Terms Used In Michigan Laws 129.271

  • Authority: means the Michigan tobacco settlement finance authority created under section 4. See Michigan Laws 129.263
  • Bankruptcy: Refers to statutes and judicial proceedings involving persons or businesses that cannot pay their debts and seek the assistance of the court in getting a fresh start. Under the protection of the bankruptcy court, debtors may discharge their debts, perhaps by paying a portion of each debt. Bankruptcy judges preside over these proceedings.
  • Benefited parties: means persons, firms, or corporations that enter into ancillary facilities with the authority according to the provisions of this act. See Michigan Laws 129.263
  • Code: means the United States internal revenue code of 1986, as amended, and any successor provision of law. See Michigan Laws 129.263
  • Contract: A legal written agreement that becomes binding when signed.
  • Escrow: Money given to a third party to be held for payment until certain conditions are met.
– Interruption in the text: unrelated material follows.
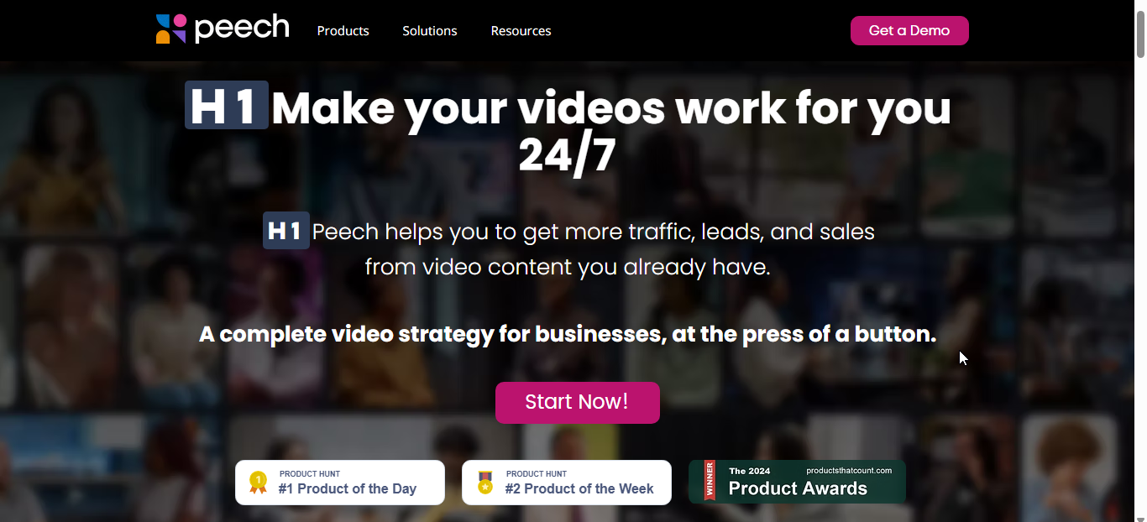This screenshot has width=1147, height=522.
Task: Click the productsthatcount.com text
Action: pyautogui.click(x=849, y=471)
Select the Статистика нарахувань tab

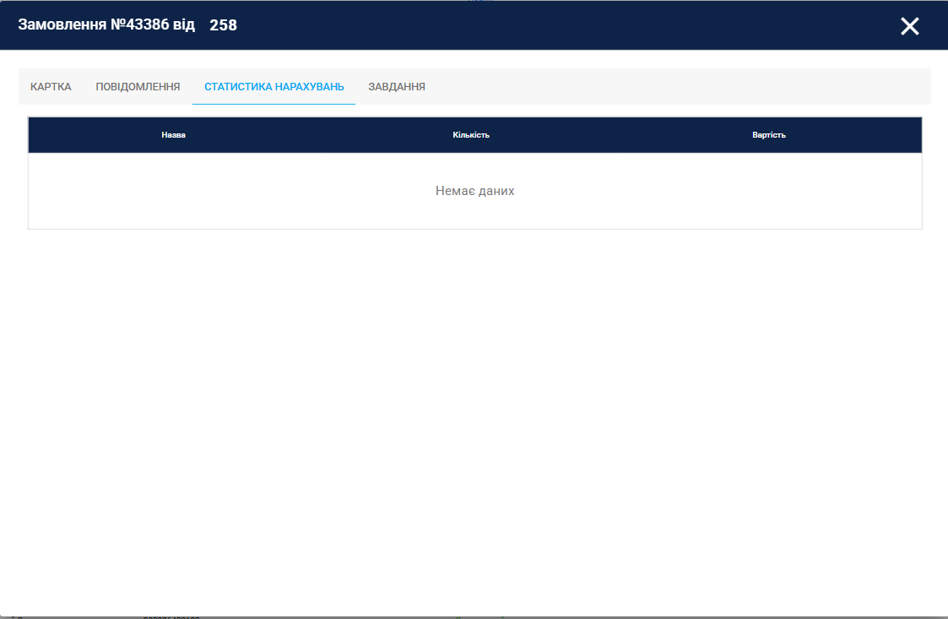click(x=274, y=87)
  • Federal bankruptcy code: means the federal bankruptcy code, 11 USC 101 to 1330. See Michigan Laws 129.263
  • Master settlement agreement: means the settlement agreement and related documents entered into on November 23, 1998, and incorporated into a consent decree and final judgment entered into on December 7, 1998, in Kelley Ex Rel. See Michigan Laws 129.263
  • Outstanding: means , when used with respect to bonds, all bonds other than bonds that shall have been paid in full at maturity or that may be considered not outstanding under the applicable authority resolution, trust indenture or trust agreement authorizing the issuance of the bonds and when used with respect to ancillary facilities, all ancillary facilities other than ancillary facilities that have been paid in full or that may be considered not outstanding under such ancillary facilities. See Michigan Laws 129.263
  • Person: means an individual, corporation, limited or general partnership, association, joint venture, limited liability company, or a governmental entity, including this state. See Michigan Laws 129.263
  • Qualifying statute: means that term as defined in the master settlement agreement, which is 1999 PA 244, MCL 445. See Michigan Laws 129.263
  • Settlement: Parties to a lawsuit resolve their difference without having a trial. Settlements often involve the payment of compensation by one party in satisfaction of the other party's claims.
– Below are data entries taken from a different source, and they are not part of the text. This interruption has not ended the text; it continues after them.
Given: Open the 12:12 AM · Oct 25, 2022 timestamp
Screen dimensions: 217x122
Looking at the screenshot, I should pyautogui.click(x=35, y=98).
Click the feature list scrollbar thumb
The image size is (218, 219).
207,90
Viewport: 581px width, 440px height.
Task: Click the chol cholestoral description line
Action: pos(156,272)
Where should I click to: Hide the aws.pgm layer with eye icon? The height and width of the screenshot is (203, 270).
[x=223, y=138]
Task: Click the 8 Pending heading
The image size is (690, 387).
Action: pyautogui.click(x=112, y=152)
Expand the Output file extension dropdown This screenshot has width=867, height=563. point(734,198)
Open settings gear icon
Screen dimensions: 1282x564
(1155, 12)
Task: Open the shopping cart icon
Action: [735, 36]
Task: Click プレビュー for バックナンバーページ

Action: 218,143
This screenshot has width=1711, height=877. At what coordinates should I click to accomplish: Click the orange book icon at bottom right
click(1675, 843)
  • state: when applied to the different parts of the United States, shall be construed to extend to and include the District of Columbia and the several territories belonging to the United States; and the words "United States" shall be construed to include the district and territories. See Michigan Laws 8.3o
  • Statute: A law passed by a legislature.
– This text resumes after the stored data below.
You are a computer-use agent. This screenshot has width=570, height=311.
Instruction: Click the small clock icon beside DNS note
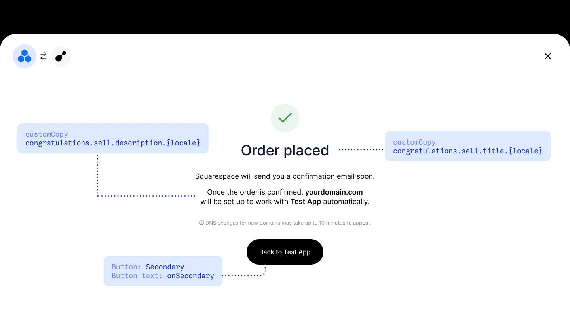(x=201, y=223)
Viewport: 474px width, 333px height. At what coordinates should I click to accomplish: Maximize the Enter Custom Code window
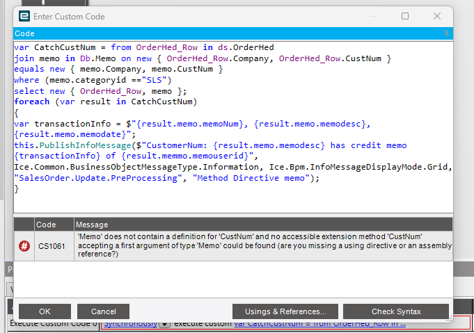pyautogui.click(x=405, y=16)
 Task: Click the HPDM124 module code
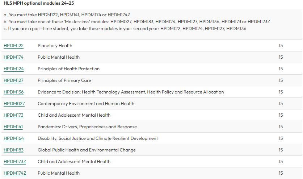coord(13,69)
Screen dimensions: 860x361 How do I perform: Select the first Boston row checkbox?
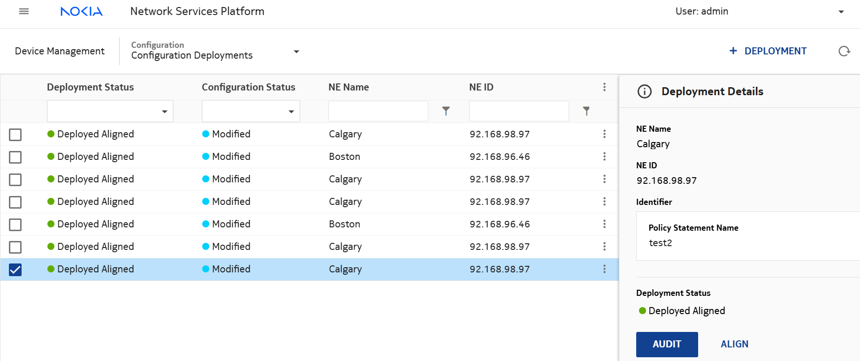15,157
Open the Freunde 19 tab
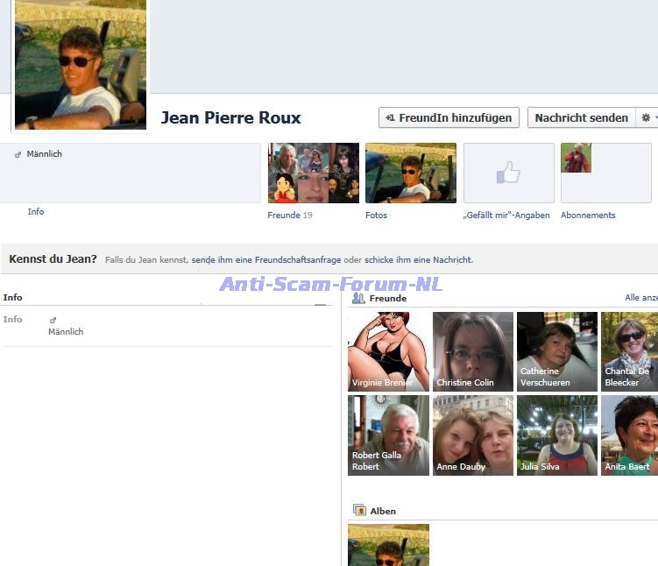 [289, 216]
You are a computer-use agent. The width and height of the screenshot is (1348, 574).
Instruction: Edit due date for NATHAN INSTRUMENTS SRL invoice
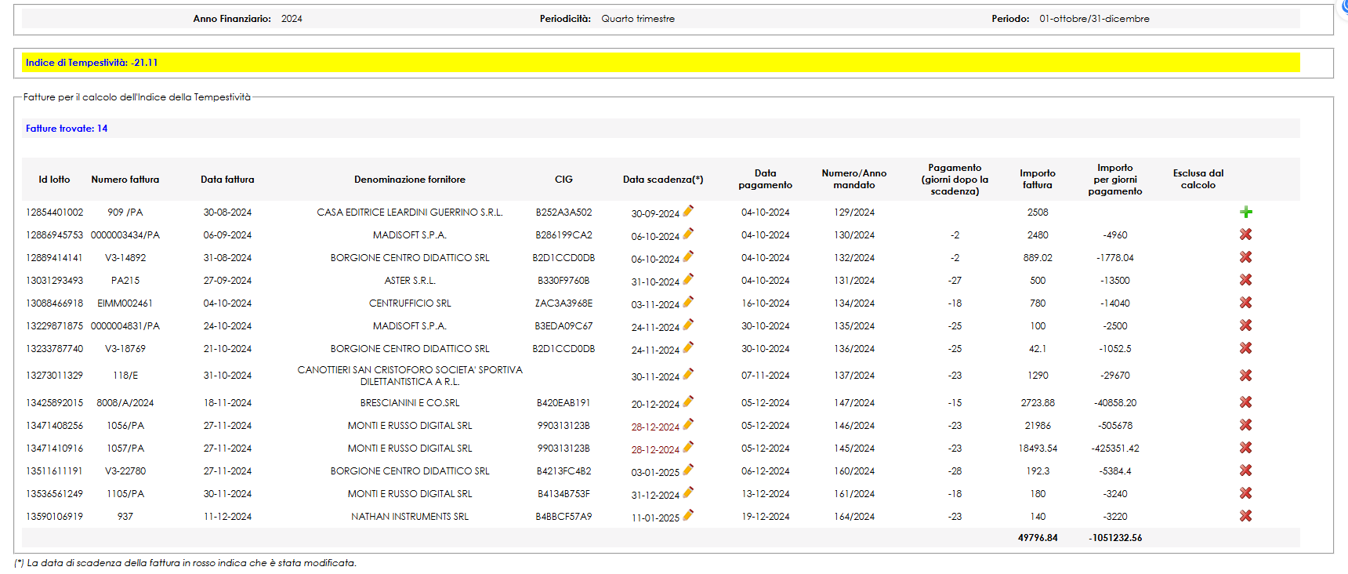[x=688, y=515]
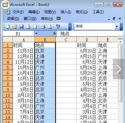Save workbook using the floppy disk icon
The height and width of the screenshot is (123, 125).
click(x=21, y=27)
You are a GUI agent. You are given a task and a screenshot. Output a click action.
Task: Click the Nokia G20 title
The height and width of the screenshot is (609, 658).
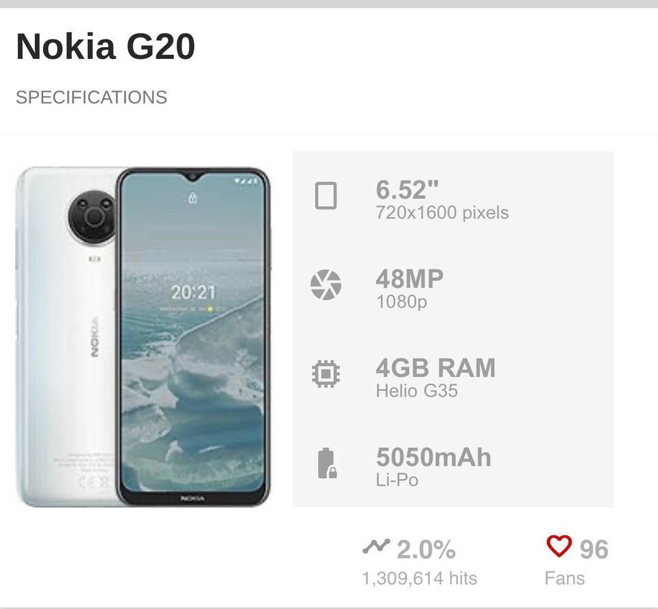click(106, 47)
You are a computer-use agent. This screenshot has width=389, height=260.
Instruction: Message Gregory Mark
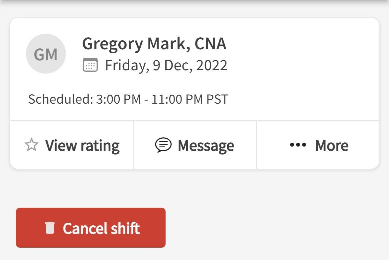(x=195, y=145)
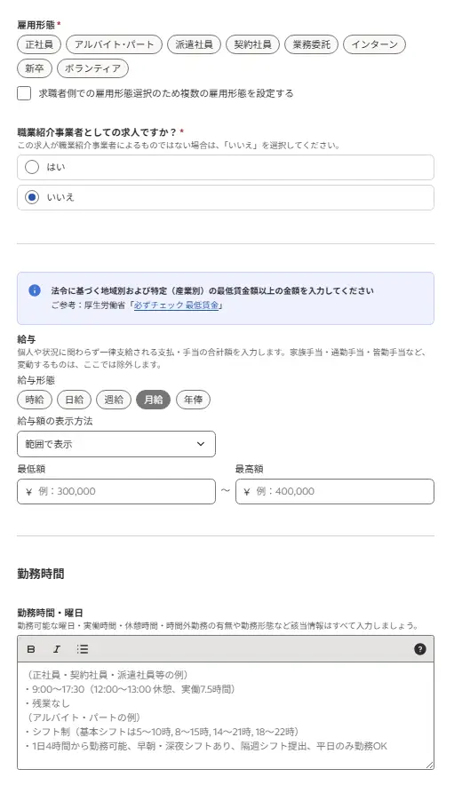Choose the アルバイト・パート employment type chip
The width and height of the screenshot is (454, 793).
[x=114, y=44]
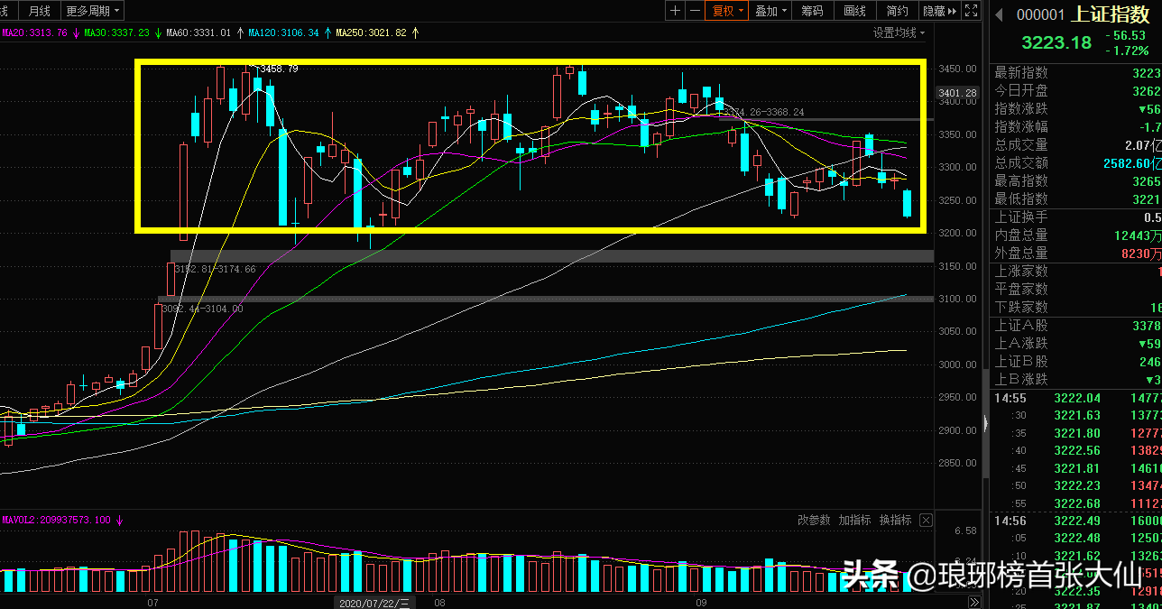Open 设置均线 moving average settings
The width and height of the screenshot is (1162, 609).
899,32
  • TSRs: means the portion, which may include any or all, of this state's tobacco receipts sold to the authority under this act and any sale agreement. See Michigan Laws 129.263
  (1) This state hereby pledges and agrees with the authority, and the owners of the bonds and benefited parties, that until all bonds and ancillary facilities, together with the interest on the bonds and ancillary facilities and all costs and expenses in connection with any action or proceedings by or on behalf of owners of bonds or benefited parties, are fully paid and discharged, that this state will do all of the following:
  (a) Irrevocably direct the escrow agent under the master settlement agreement to transfer the TSRs directly to the authority or its assignee.
  (b) Enforce the authority’s rights to receive the TSRs to the full extent permitted by the terms of the master settlement agreement.
  (c) Not amend the master settlement agreement in any manner that would materially impair the rights of the owners of the bonds or of the benefited parties.
  (d) Not limit or alter the rights of the authority to fulfill the terms of its agreements with owners of the bonds or benefited parties.
  (e) Not in any way impair the rights and remedies of owners of the bonds or benefited parties or the security for the bonds or ancillary facilities, provided, that nothing in this act shall be construed to preclude this state’s regulation of smoking, and the taxation and regulation of the sale of cigarettes or other tobacco products.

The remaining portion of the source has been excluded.